FCC's Copps fears 'cable-ization of the Internet'

Michael Copps, the senior Democrat FCC commissioner who has long opposed the increased consolidation of broadcasting ownership, was dead against the Comcast-NBCU deal from the beginning. He warned that it is “a transaction like no other that has come before this commission — ever.

“It reaches into virtually every corner of our media and digital landscapes and will affect every citizen in the land,” he said in a dissent after casting the lone vote against the deal. “It is new media as well as old; it is news and information as well as sports and entertainment; it is distribution as well as content; and it confers too much power in one company’s hands.”

Copps argued that with all the conditions attached to the deal, one “cannot mask the truth that this Comcast-NBCU joint venture grievously fails the public interest.” In fact, he said, the conditions “that have been added aim no higher than maintaining the status quo.”

The approval of this transaction was from its initial announcement “the steepest of climbs for me, given my long-standing opposition to the outrageous media consolidation this country has experienced over the past few decades,” Copps said.

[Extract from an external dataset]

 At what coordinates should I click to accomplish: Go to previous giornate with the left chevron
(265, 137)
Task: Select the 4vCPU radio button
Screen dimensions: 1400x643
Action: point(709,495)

However, the veteran FCC commissioner said he tried to understand the points of view of those involved.

“At the end of the day, the public interest requires more, much more, than it is receiving,” Copps continued. “The Comcast-NBCU joint venture opens the door to the cable-ization of the open Internet. The potential for walled gardens, toll booths, content prioritization, access fees to reach end users and a stake in the heart of independent content production is now very real.”

As for the future of America’s news and journalism, Copps said he saw nothing in this deal to address the fundamental damage “that has been inflicted by years of outrageous consolidation and newsroom cuts. Investigative journalism is not even a shell of its former self. All of this means it’s more difficult for citizens to hold the powerful accountable.”

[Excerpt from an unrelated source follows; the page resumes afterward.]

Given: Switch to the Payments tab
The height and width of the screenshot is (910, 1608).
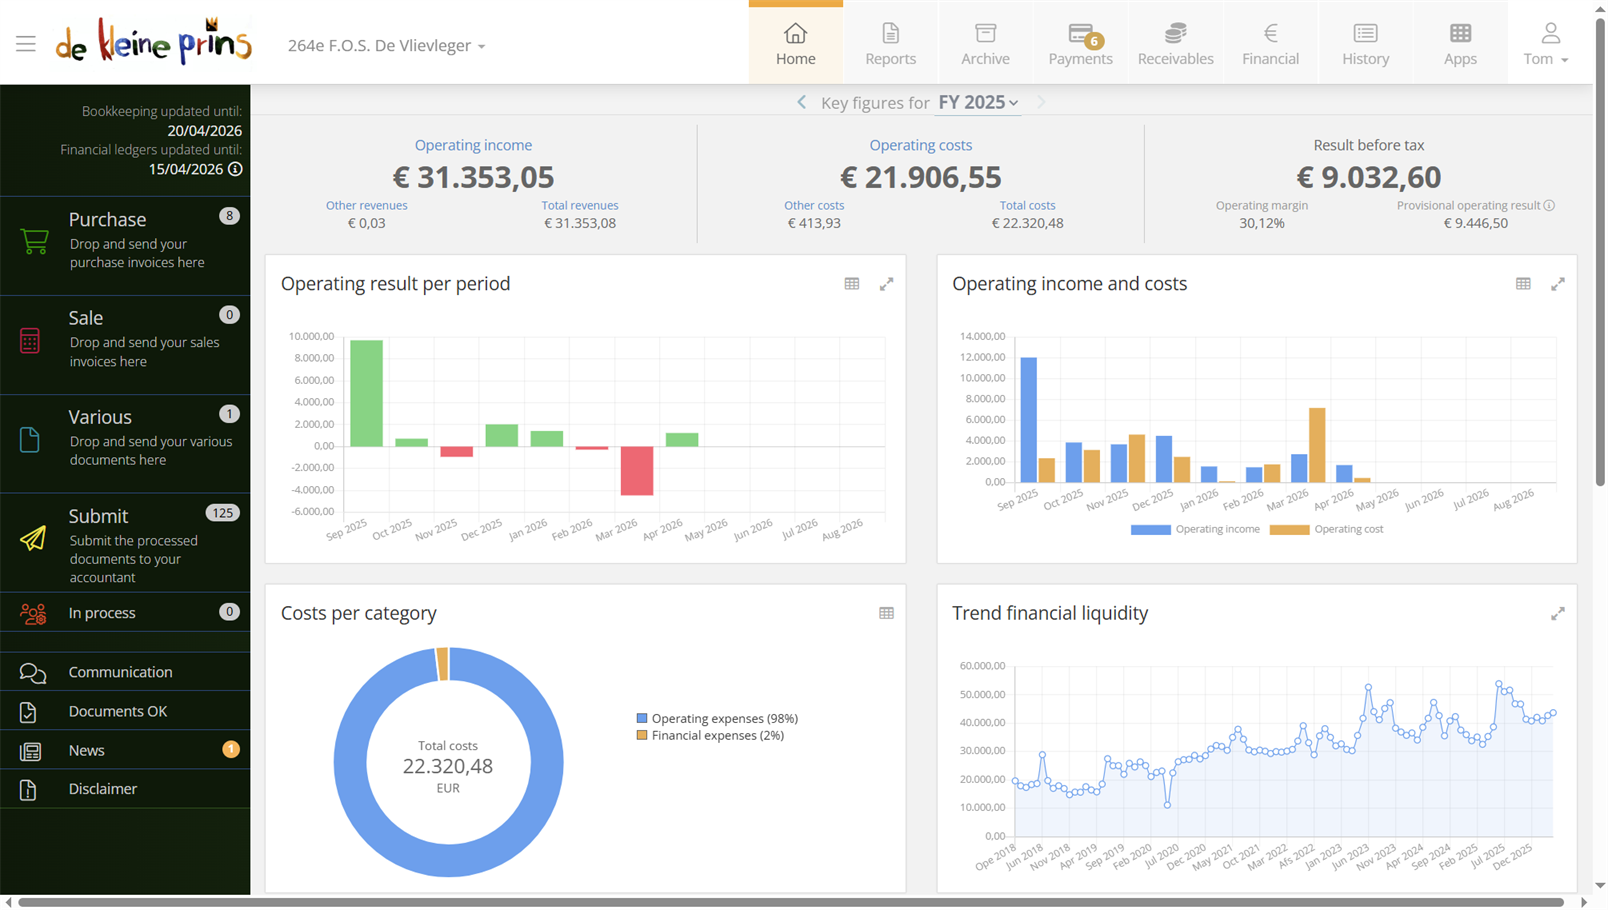Looking at the screenshot, I should pyautogui.click(x=1080, y=44).
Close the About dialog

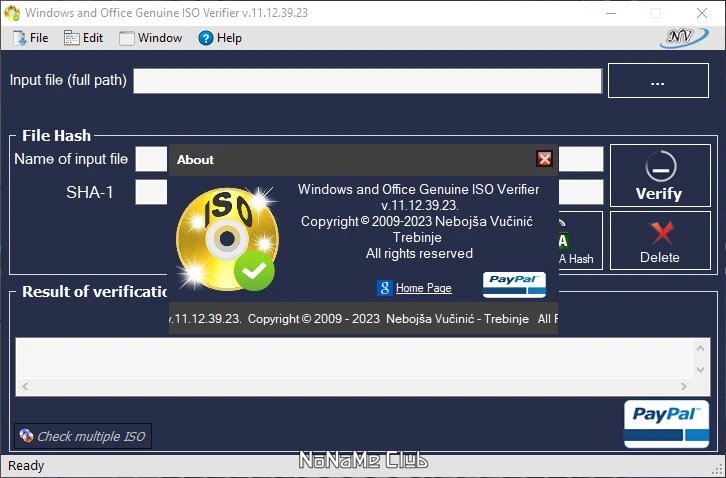tap(544, 159)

“It means thousands of stories go unwritten. It means we never hear about untold instances of business corruption, political graft and other chicanery; it also means we don’t hear enough about all the good things taking place in our country every day,” he said.

“The slight tip of the hat that the applicants have made toward some very limited support of local media projects does not even begin to address the core of the problem,” he continued. “Given that this merger will make the joint venture a steward of the public’s airwaves as a broadcast licensee, I asked for a major commitment of its resources to beef up the news operation at NBC. That request was not taken seriously.”

Copps said the merger erodes diversity, localism and competition, the three essential pillars of the public interest standard mandated by law.

“I would be true to neither the statute nor to everything I have fought for here at the commission over the past decade if I did not dissent from what I consider to be a damaging and potentially dangerous deal,” Copps said.